Should a line in the entries below contain "target", return that line.

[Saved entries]
--------------------

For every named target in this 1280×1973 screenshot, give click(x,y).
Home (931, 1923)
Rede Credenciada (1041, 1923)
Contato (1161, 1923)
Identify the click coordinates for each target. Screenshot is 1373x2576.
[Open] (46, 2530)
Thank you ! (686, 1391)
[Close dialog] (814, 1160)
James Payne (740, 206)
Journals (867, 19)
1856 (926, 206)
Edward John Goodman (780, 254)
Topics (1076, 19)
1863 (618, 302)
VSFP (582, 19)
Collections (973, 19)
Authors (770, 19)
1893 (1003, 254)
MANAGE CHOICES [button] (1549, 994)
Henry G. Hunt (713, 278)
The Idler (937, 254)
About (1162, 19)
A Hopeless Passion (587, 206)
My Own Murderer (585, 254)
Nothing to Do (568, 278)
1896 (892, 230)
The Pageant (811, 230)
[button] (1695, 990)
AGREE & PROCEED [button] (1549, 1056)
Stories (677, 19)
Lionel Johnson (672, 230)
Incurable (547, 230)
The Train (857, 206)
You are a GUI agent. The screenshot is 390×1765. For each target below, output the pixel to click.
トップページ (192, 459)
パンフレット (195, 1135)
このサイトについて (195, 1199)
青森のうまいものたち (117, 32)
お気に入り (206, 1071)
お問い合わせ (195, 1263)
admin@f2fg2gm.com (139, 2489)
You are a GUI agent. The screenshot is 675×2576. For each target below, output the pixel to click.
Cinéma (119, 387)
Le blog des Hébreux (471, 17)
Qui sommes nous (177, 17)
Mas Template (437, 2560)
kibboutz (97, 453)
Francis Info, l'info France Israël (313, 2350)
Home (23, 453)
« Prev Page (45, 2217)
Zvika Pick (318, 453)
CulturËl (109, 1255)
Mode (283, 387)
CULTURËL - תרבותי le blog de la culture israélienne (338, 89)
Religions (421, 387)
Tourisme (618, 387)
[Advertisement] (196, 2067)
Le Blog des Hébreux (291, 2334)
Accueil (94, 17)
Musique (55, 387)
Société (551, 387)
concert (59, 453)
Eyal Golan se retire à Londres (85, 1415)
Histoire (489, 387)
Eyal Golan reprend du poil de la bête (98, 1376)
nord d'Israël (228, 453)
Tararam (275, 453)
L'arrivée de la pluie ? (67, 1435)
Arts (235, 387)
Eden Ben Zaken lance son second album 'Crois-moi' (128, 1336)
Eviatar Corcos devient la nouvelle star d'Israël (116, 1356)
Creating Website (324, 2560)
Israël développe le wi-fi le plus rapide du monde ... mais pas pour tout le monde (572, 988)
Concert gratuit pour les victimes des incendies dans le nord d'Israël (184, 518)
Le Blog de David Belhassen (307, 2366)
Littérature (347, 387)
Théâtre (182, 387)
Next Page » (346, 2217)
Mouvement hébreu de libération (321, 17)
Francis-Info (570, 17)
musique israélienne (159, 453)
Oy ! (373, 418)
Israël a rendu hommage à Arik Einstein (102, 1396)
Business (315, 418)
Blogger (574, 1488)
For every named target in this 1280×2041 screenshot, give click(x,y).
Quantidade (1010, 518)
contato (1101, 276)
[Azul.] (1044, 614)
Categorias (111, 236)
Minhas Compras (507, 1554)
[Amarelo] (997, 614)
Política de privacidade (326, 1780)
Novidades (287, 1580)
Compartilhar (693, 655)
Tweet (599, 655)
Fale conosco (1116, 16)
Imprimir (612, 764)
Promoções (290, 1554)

--------------------

→ **Task output**
For every named target in this 1280×1973 screenshot, give click(x,y).
Identify the click coordinates for each target. Screenshot is 1373x2576.
You are a GUI agent. The screenshot is 390×1765. For each target below, output the pixel to click.
You are a GUI agent. The screenshot is 675×2576. For each target below, output the pixel to click.
For every named target in this 1280×2041 screenshot, give click(x,y).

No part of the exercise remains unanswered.